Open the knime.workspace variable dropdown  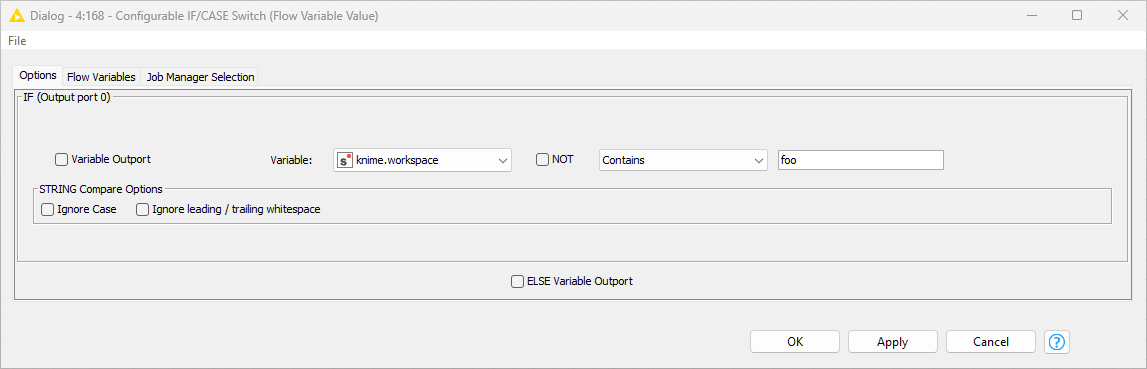[422, 160]
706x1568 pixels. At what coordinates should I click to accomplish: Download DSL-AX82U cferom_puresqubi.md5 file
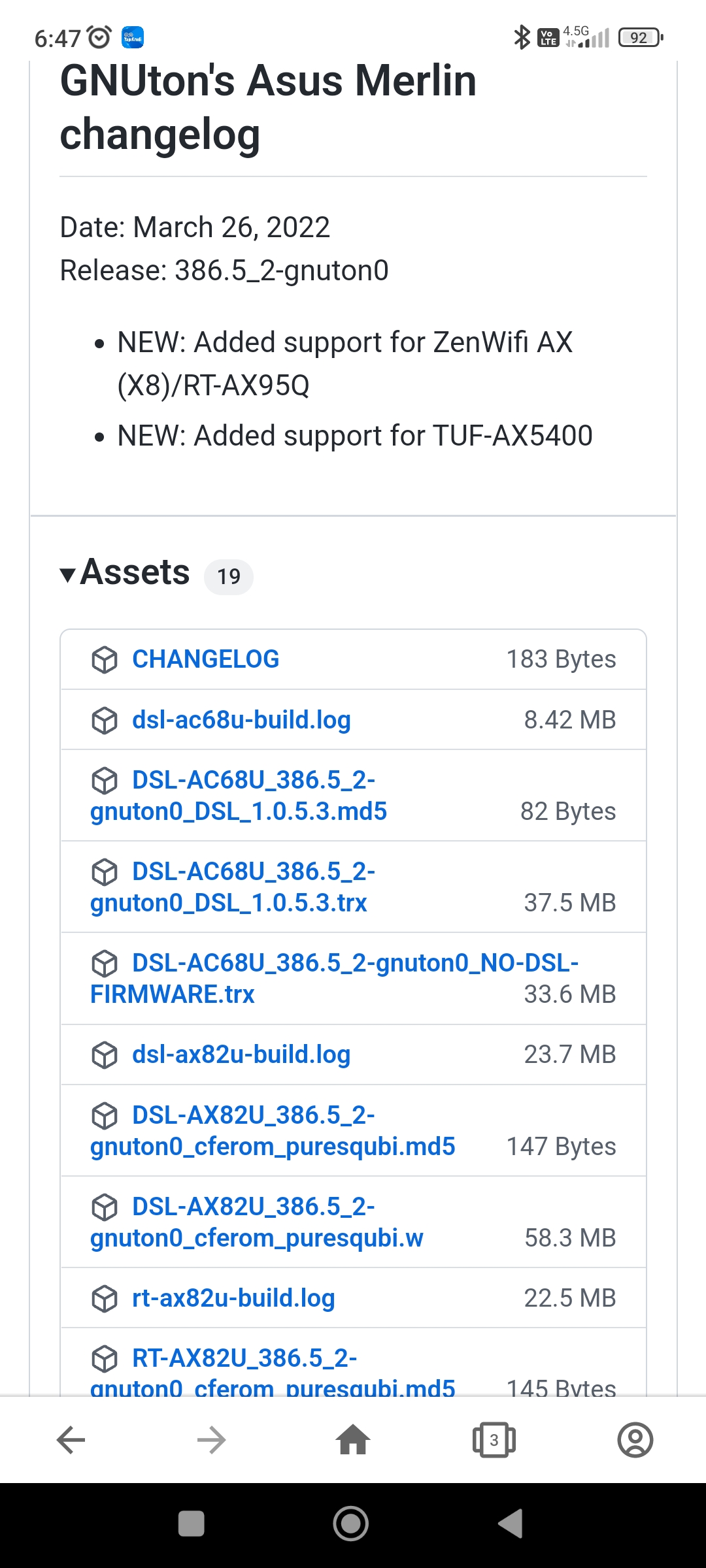click(273, 1131)
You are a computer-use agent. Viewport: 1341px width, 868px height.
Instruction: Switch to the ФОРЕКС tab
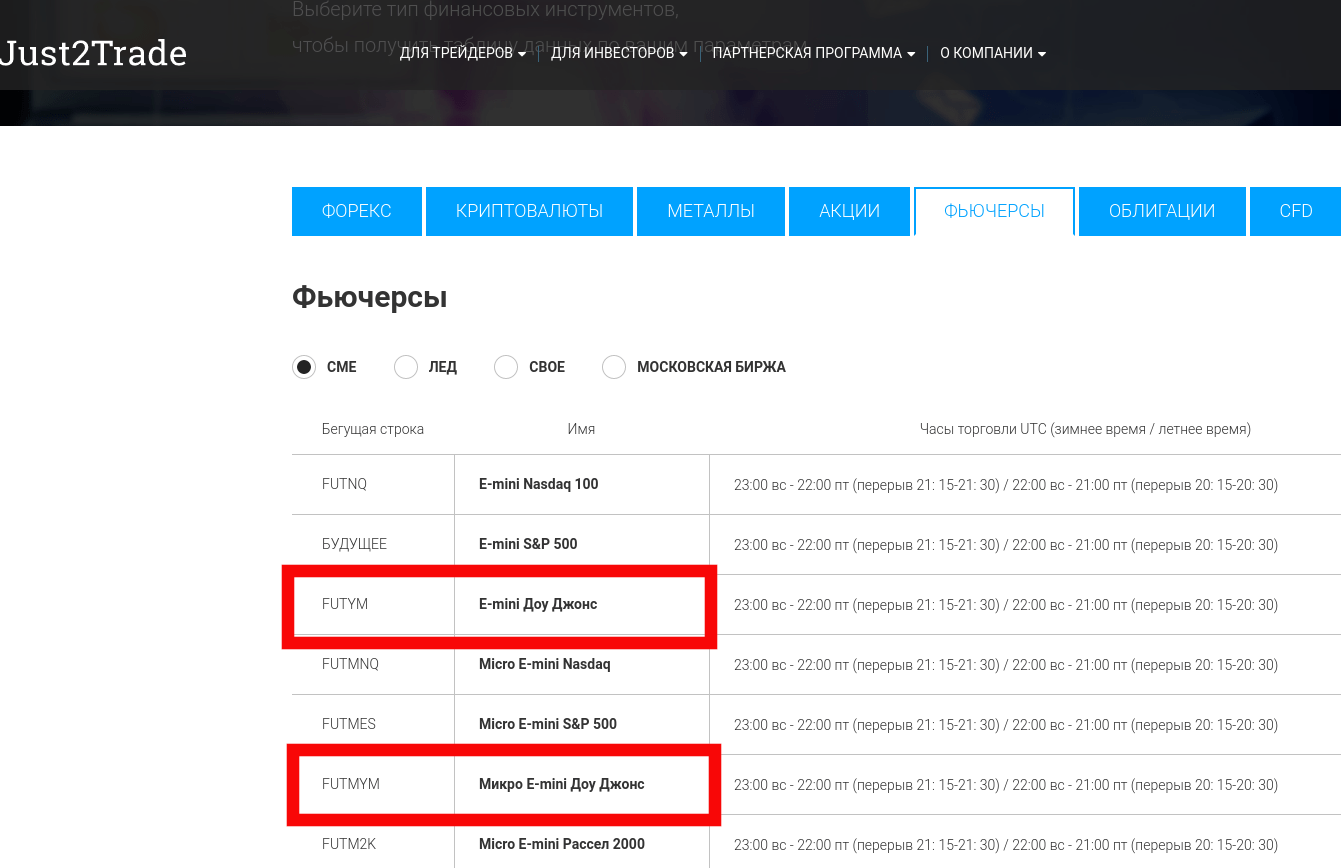pos(356,211)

Directions:
Within the listing above, find the line containing "706x1568 pixels. At", then print it and every line after it exactly, leaving out pictures.

Response to this task:
706x1568 pixels. At what coordinates should I click to accomplish: Download DSL-AX82U cferom_puresqubi.md5 file
click(273, 1131)
You are a computer-use agent. Viewport: 1341px width, 868px height.
Instruction: Switch to the ФОРЕКС tab
pos(356,211)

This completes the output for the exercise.